Brief Article
Copyright ©2013 Baishideng Publishing Group Co., Limited. All rights reserved.
World J Gastroenterol. Oct 7, 2013; 19(37): 6193-6198
Published online Oct 7, 2013. doi: 10.3748/wjg.v19.i37.6193
Acid and non-acid reflux in patients refractory to proton pump inhibitor therapy: Is gastroparesis a factor?
Anna Tavakkoli, Bisma A Sayed, Nicholas J Talley, Baharak Moshiree
Anna Tavakkoli, Bisma A Sayed, Nicholas J Talley, Baharak Moshiree, Department of Medicine, Columbia University Medical Center, New York, NY 10019, United States
Bisma A Sayed, Department of Sociology, University of Miami, Miami, FL 33136, United States
Nicholas J Talley, Faculty of Health, University of Newcastle, Newcastle, NSW 2308, Australia
Baharak Moshiree, Department of Gastroenterology, University of Miami, Miami, FL 33136, United States
Author contributions: Tavakkoli A contributed to the data analysis, drafting and editing of manuscript; Sayed BA contributed to the statistical analysis; Talley NJ contributed to the reviewing and editing of manuscript; Moshiree B conceived and designed project and editing of manuscript.
Correspondence to: Baharak Moshiree, MD, Department of Gastroenterology, University of Miami, 1475 NW 12th Ave, 1st floor, Miami, FL 33136, United States.
Telephone: +1-305-2438644 Fax: +1-305-2433762
Received: June 13, 2013
Revised: July 14, 2013
Accepted: July 17, 2013
Published online: October 7, 2013

AIM: To determine whether an increased number and duration of non-acid reflux events as measured using the multichannel intraluminal impedance pH (MII-pH) is linked to gastroparesis (GP).

METHODS: A case control study was conducted in which 42 patients undergoing clinical evaluation for continued symptoms of gastroesophageal reflux disease (both typical and atypical symptoms) despite acid suppression therapy. MII-pH technology was used over 24 h to detect reflux episodes and record patients’ symptoms. Parameters evaluated in patients with documented GP and controls without GP by scintigraphy included total, upright, and supine number of acid and non-acid reflux episodes (pH < 4 and pH > 4, respectively), the duration of acid and non-acid reflux in a 24-h period, and the number of reflux episodes lasting longer than 5 min.

RESULTS: No statistical difference was seen between the patients with GP and controls with respect to the total number or duration of acid reflux events, total number and duration of non-acid reflux events or the duration of longest reflux episodes. The number of non-acid reflux episodes with a pH > 7 was higher in subjects with GP than in controls. In addition, acid reflux episodes were more prolonged (lasting longer than 5 min) in the GP patients than in controls; however, these values did not reach statistical significance. Thirty-five patients had recorded symptoms during the 24 h study and of the 35 subjects, only 9% (n = 3) had a positive symptom association probability (SAP) for acid/non-acid reflux and 91% had a negative SAP.

*Raw data:*
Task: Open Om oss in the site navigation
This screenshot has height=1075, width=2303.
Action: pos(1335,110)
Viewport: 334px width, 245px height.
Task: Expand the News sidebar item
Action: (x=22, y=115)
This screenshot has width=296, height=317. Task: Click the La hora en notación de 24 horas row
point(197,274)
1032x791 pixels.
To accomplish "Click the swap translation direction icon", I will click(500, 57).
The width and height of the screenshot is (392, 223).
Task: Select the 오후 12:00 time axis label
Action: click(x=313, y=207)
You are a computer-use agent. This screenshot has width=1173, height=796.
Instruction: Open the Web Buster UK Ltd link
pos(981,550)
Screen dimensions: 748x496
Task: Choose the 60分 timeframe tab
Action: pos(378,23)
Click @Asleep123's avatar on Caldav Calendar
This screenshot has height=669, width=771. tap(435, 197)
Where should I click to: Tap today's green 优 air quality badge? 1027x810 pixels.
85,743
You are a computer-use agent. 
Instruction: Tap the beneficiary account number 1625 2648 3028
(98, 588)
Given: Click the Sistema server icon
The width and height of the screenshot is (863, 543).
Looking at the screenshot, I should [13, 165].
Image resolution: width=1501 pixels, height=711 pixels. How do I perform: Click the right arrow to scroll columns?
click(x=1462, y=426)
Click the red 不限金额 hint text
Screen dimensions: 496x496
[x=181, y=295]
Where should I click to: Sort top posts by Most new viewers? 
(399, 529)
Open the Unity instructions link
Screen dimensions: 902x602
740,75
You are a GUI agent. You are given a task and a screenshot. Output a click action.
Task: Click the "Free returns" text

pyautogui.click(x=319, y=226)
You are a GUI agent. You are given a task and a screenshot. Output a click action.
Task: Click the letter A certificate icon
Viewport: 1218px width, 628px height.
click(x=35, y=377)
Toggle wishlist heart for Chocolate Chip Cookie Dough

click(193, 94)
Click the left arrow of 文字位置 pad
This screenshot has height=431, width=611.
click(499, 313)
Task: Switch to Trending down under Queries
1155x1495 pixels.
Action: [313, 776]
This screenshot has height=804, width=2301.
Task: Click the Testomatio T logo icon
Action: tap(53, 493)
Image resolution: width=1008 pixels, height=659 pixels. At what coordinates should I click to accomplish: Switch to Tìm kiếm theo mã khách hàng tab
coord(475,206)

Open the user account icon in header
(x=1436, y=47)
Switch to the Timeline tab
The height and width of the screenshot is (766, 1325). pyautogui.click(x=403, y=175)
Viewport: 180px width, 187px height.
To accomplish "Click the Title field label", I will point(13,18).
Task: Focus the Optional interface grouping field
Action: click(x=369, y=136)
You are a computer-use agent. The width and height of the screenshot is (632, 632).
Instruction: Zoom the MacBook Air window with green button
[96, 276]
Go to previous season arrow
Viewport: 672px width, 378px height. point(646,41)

*Questions to answer:*
1. Name every author listed in the article on reflux and gastroparesis.
2. In the article on reflux and gastroparesis, repeat word for word the passage that begins with "Brief Article" and ends with "gastroparesis a factor?".

*Responses per task:*
1. Anna Tavakkoli, Bisma A Sayed, Nicholas J Talley, Baharak Moshiree

2.
Brief Article
Copyright ©2013 Baishideng Publishing Group Co., Limited. All rights reserved.
World J Gastroenterol. Oct 7, 2013; 19(37): 6193-6198
Published online Oct 7, 2013. doi: 10.3748/wjg.v19.i37.6193
Acid and non-acid reflux in patients refractory to proton pump inhibitor therapy: Is gastroparesis a factor?